Senior Scientist I Job Details

Job Description

Job Title: Senior Scientist I

Requisition ID: 2472

Posting Start Date: 04/06/2026

Job Summary

A research scientist position is available immediately at the Institute for lnfocomm Research (I2R), A *STAR, Singapore. The position will focus on advancing LLMs for real-world digital health and precision medicine applications.

Specific areas of focus include:
• Supervised fine-tuning data preparation and large-scale instruction dataset construction
• Medical reasoning model development, debugging and benchmarking
• Continued pretraining and domain adaptation of foundation models
• Preference-based alignment methods including data generation and alignment training
• Enhancing LLMs for logical reasoning
• Leaming from large real-world, irregularly sampled, noisy and partially structured clinical data ( e.g., electronic health records, free-text notes)
The role entails leading the development and optimization of large language models for medical reasoning, including continued pretraining, supervised fine-tuning, preference-based alignment. The successful candidate will design scalable training pipelines, develop high-quality medical instruction, reasoning and preference datasets, conduct systematic experimentation and evaluation, and ensure model robustness, reliability, and clinical relevance.

Core responsibilities include R&D project execution, experimentation and benchmarking, development of model training strategies, and drafting of technical documentation, proposals and project scoping materials.

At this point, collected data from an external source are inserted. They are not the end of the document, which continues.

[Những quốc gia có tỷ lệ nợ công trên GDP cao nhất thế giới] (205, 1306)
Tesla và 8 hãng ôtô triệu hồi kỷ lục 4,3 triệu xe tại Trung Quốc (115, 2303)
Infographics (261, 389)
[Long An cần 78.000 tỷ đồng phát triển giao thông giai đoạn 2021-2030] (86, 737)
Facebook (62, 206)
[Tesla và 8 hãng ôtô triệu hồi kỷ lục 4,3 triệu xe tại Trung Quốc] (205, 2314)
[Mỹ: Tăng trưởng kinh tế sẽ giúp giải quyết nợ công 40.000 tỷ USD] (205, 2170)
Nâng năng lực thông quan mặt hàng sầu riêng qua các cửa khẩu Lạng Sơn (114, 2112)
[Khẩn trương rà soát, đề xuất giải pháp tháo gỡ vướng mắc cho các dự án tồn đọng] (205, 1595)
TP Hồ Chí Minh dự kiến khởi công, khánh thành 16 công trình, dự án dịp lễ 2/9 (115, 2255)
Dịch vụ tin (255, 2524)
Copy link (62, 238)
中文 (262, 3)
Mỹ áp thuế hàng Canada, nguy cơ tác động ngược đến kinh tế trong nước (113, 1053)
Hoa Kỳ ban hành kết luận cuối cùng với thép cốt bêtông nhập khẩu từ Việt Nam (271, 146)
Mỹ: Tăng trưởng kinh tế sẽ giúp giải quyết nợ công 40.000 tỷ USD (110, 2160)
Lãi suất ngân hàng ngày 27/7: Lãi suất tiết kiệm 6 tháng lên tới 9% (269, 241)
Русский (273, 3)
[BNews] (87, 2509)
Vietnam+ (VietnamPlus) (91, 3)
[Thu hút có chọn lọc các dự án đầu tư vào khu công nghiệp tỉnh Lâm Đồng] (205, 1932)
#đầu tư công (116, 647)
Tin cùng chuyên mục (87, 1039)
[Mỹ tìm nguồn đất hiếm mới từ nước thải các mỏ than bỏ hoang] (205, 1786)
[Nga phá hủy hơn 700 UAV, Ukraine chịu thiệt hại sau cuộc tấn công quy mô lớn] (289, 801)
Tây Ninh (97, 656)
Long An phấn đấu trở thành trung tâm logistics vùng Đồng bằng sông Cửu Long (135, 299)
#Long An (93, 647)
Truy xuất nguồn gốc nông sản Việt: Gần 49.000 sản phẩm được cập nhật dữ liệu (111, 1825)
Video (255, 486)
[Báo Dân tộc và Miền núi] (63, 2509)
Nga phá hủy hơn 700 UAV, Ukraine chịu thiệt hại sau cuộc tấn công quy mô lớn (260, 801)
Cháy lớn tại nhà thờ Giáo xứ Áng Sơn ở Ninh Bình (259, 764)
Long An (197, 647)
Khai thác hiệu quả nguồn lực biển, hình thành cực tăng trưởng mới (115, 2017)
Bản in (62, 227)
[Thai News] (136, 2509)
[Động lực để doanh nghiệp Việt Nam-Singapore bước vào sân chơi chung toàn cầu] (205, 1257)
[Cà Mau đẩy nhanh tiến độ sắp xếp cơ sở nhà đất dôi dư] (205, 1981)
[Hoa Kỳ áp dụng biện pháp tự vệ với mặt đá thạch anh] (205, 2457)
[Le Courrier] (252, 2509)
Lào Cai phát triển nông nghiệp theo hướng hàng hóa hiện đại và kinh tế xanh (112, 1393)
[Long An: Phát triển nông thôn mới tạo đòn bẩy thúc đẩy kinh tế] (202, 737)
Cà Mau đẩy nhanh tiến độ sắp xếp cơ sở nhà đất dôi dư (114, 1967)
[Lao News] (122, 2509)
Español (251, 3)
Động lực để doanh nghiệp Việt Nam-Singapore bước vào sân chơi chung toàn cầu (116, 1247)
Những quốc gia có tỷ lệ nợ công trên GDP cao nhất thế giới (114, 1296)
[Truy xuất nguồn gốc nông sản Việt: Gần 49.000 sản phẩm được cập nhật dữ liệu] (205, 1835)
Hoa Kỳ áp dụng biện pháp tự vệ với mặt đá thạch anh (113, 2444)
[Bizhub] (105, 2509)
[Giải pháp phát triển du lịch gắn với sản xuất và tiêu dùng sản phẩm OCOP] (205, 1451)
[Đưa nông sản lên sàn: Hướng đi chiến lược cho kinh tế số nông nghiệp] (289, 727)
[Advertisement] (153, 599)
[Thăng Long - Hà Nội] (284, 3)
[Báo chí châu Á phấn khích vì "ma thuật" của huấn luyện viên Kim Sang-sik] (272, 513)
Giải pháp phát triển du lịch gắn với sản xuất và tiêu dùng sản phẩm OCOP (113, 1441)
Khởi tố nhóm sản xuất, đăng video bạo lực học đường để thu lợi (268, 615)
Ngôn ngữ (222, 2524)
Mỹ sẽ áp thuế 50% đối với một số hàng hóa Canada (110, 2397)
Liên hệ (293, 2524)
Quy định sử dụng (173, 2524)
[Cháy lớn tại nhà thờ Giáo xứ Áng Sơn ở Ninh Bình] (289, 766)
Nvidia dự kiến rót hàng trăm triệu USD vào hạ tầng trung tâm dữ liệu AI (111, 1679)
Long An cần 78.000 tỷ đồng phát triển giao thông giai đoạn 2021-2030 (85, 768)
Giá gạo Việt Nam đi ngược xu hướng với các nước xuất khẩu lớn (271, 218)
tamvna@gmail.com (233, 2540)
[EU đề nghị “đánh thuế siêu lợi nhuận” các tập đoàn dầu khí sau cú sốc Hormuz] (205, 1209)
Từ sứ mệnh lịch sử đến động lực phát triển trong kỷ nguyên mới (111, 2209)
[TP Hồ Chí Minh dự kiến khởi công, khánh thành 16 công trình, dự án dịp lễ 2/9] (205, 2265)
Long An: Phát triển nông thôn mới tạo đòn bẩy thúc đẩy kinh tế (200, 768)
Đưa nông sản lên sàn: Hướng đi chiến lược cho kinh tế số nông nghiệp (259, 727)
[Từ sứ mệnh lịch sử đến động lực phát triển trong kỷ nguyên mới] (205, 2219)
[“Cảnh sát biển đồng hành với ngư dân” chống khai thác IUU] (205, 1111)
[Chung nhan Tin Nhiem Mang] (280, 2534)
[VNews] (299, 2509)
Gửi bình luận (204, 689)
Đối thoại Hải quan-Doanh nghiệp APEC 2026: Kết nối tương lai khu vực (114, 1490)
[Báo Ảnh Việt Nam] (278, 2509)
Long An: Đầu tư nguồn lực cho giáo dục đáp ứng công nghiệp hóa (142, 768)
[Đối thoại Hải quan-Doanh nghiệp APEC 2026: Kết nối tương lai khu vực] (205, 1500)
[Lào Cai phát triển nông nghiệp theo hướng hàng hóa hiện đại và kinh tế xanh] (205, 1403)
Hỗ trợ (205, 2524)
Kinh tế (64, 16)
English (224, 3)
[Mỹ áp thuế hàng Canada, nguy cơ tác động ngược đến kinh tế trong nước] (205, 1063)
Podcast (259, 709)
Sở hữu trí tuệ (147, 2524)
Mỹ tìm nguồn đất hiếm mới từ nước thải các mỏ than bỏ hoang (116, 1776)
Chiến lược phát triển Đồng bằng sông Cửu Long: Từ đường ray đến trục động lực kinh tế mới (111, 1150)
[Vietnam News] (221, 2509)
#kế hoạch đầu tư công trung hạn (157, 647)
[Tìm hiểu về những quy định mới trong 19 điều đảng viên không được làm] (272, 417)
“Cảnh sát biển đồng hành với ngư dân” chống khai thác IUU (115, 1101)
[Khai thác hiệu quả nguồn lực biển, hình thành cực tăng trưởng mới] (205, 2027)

The position entails working in a highly interdisciplinary R&D team in close collaboration with experts in NLP, LLMs, clinicians, population health, and other health ecosystem stakeholders on AI systems that have the potential to transform patient care and deliver improved health outcomes

Appointments will be based in Singapore for 3 years duration.

Qualifications and Field of Study

Qualifications

PhD in Computer Science, Machine Learning, NLP, Biomedical Informatics, or a related field
Strong experience in LLM pre-training and fine-tuning (CPT, SFT, DPO, RLHF-style methods)
Experience with large-scale training frameworks (PyTorch, DeepSpeed, FSDP, HuggingFace, etc.)
Experience handling noisy real-world clinical or biomedical text data
Strong experimental design and benchmarking skills
Familiarity with cloud-based GPU training environments

Desirable:

Experience with medical reasoning LLMs
Background in medical NLP or healthcare AI
Publications in ML/NLP/health AI journals/conferences

Experience

2-4 years post-PhD with track record in domain deployment oriented projects in applied health or other domains, and in publishing research in leading digital health venues. Experience in healthcare, corporate or application-oriented environments desirable.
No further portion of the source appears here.